Motherhood as I knew it, is so far away from where I am now, that I likely wouldn’t recognize it! I know it is definitely God’s spirit and His love within that allows me to throw self-preservation and a longing for being emotionally safe and to embrace whatever He calls me to do for my babies.

We have made the decision to foster children because the need for loving willing people is GREAT. We imagined we would have little ones come, keep them safe and show them love until they went back home or to a family member. It never crossed our mind that God may have bigger, better plans for us! Children did in fact come and go, until we got the call for a baby that was in the NICU at the local hospital and had been they’re for 30 days. They trained us on a few medical things to prepare us, when we decided we could give her the care she needed. We were told about her being born at 26 weeks weighing only 2 pounds and that the last 30 days she had been a fighter. I wondered who has held her close and said “I love you”? We were told “Well when we feed her or have to do procedures we hold them. Right now we don’t have any volunteers that come in just to hold the babies. With so many babies and all that is going on it is limited.” Writing this now, nearly five years later my eyes are filling with tears, for I will never ever forget the moment we met her. Pure love just overtook me like a warm blanket covering me. I never again wanted her to not be held and loved on. Days turned into weeks, weeks into months and soon they made us aware she would be available for adoption.

Our world is so concerned with what others think, placing a child for adoption opens you up to criticism.

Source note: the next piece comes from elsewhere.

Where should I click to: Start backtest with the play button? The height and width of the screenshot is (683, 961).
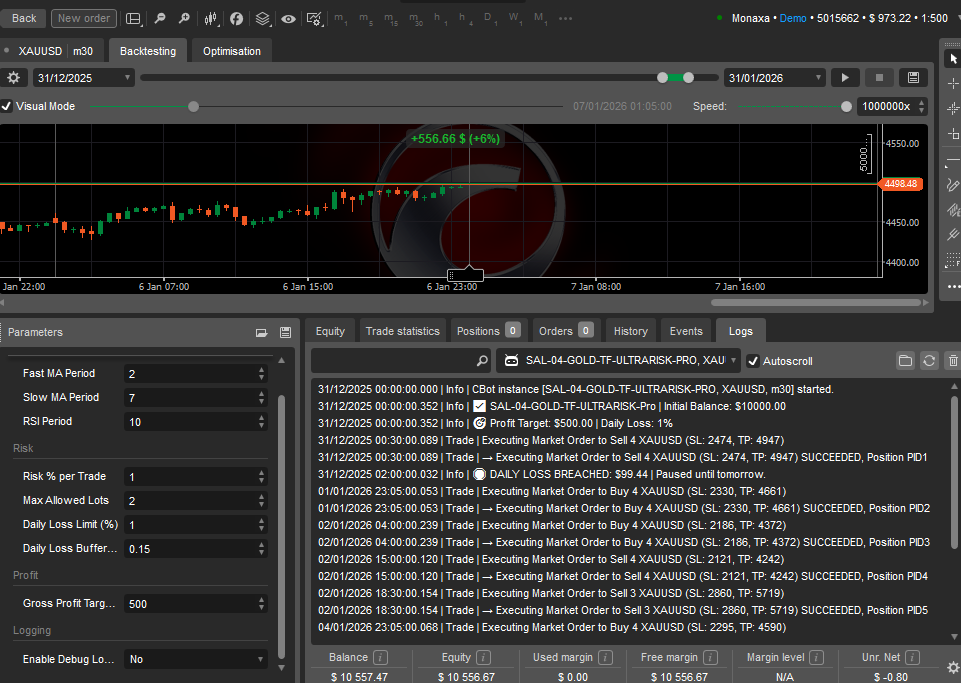845,77
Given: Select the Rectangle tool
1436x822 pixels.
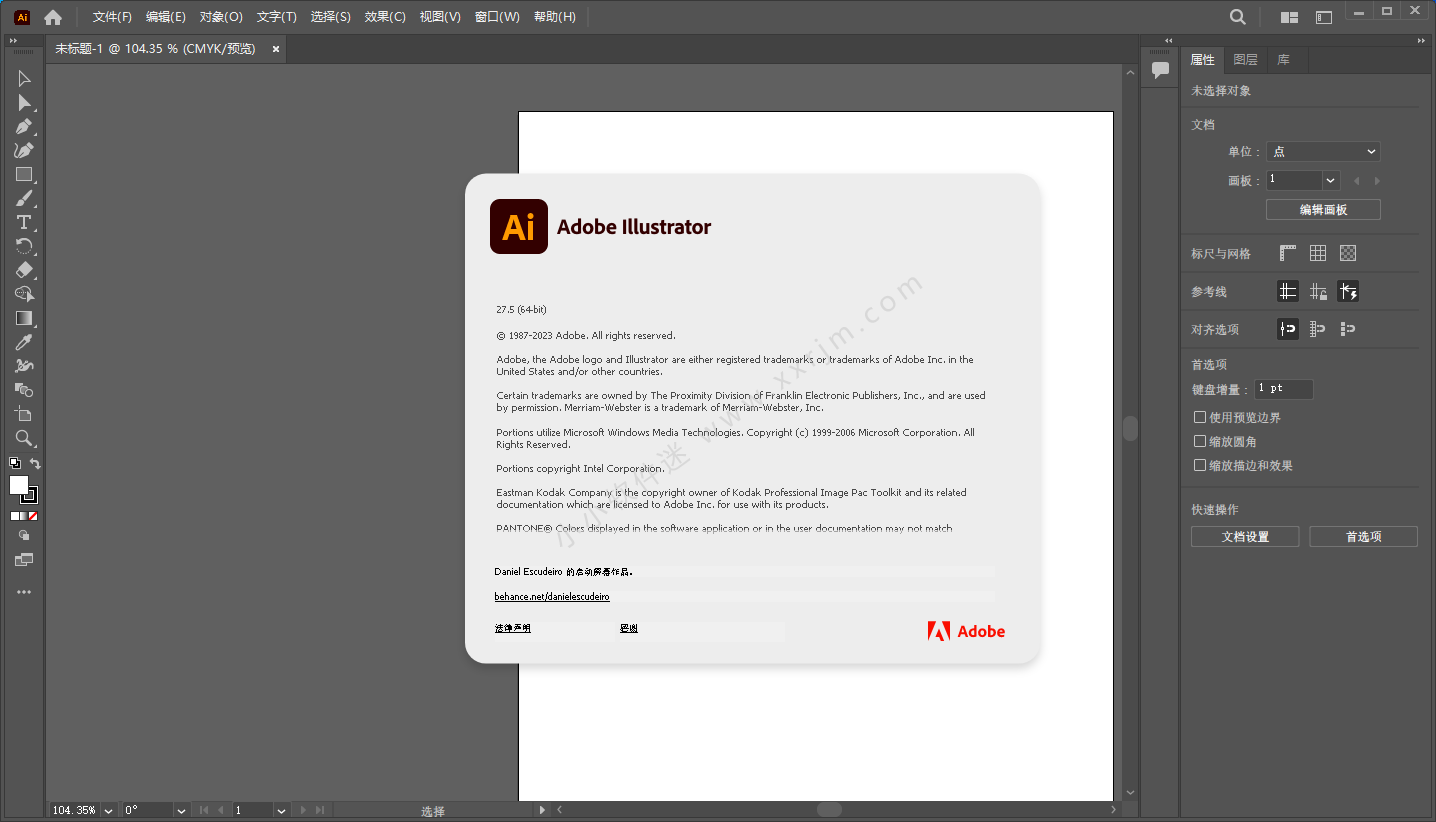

But if you choose to abort that same child, no one will know. I thank God daily that Ella’s birth mother chose life and to place Ella into our loving home.

Ella is a delight and will soon be 5 years old. She is funny, smart, caring, has great character and is beautiful! I seriously believe this world would not be the same without her! Parenting Ella has opened my eyes to so many things. One of which is there is a capacity inside of us all to love others wildly when we never expected to.